I am a writer. I have published a few novels of science fiction and fantasy, though sometimes it’s not easy to tell them apart. And a few stories, some collected. And some non-fiction, in which I have little further interest.
I also have run workshops at SF conventions, where I try to help people learn about writing, about how to get started, how to structure a whole story (or at least one way to do it), and what they have done well and where they can improve.
I talk to people about the things I have learned about writing, particuarly about writing fiction, and about what I am still learning. Almost everything I know has been learned through personal experience, mostly by doing it the wrong way and learning from that, rather than from reading books. I have found only a few books to be very useful.

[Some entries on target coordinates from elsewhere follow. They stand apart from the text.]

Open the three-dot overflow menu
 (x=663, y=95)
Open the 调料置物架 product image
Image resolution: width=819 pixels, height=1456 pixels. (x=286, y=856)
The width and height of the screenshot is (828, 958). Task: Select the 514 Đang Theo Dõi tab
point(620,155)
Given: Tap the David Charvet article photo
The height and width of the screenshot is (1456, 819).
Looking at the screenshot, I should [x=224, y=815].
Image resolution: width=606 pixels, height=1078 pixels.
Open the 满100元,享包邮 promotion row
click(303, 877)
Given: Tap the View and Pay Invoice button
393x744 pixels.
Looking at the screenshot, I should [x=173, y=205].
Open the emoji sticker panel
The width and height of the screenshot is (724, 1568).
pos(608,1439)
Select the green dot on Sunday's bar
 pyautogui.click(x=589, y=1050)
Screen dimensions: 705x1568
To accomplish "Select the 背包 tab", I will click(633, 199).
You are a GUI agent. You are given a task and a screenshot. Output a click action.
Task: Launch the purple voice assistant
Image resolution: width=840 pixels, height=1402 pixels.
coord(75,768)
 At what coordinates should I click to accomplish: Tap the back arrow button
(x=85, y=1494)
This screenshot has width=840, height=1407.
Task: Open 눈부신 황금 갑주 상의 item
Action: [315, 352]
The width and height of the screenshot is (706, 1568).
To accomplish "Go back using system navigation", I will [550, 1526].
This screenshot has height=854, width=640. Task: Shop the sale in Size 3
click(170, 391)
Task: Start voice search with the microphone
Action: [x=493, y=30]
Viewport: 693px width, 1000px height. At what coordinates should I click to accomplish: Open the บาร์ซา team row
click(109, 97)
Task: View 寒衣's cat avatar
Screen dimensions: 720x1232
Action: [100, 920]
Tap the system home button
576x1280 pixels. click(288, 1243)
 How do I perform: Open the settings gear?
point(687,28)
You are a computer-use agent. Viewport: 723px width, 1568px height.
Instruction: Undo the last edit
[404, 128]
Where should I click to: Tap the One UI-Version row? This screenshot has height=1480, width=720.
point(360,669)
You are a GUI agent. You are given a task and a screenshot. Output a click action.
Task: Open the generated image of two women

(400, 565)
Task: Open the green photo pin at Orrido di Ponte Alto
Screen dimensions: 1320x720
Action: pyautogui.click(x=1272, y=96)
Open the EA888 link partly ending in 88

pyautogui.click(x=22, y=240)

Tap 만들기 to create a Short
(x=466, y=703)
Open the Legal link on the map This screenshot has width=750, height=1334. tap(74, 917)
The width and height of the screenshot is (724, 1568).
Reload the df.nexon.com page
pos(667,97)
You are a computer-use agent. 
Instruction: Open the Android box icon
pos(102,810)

But really I am a story-teller. I don’t write because I want to write, but because I have a story in my head that I have to get out. There are characters whom I want to make real. There are places I want to explore, to experience, if only vicariously, since most of them don’t exist in the real world. I have ideas for situations that present problems, and solutions that have consequences, and which, most importantly, offer growth. There are things which I want or need to learn about myself, which can only be done by creating an alternate reality and capturing it in a story.
So I am a writer. Because daytime fantasies about any of these things is ephemeral, and once thought, they just disappear. Sometimes I can’t remember much about the beginning of such a fantasy by the time I get to the end, which might take only a few minutes.
Most of my daytime fantasies go nowhere. They are fragments, though sometimes I indulge in them for years, but they are just smoke. It’s only when I can discover the story which lies behind those fantasies, or which connects those fantasies, or which fleshes them out that I become a writer, a creator, making something real out of nothing. It’s only by putting the words down, on paper, or on the computer, that makes them at all real.
Words on paper, after all, are real, even if the person or situation or place described is totally imaginary. Books are real, containing those vague ideas which have been developed and perfected (one hopes), and have been expressed in a way that makes sense to me later, and that (one hopes) may entertain anyone else who reads them.
It’s not the words on paper, it’s the story they tell which is important to me.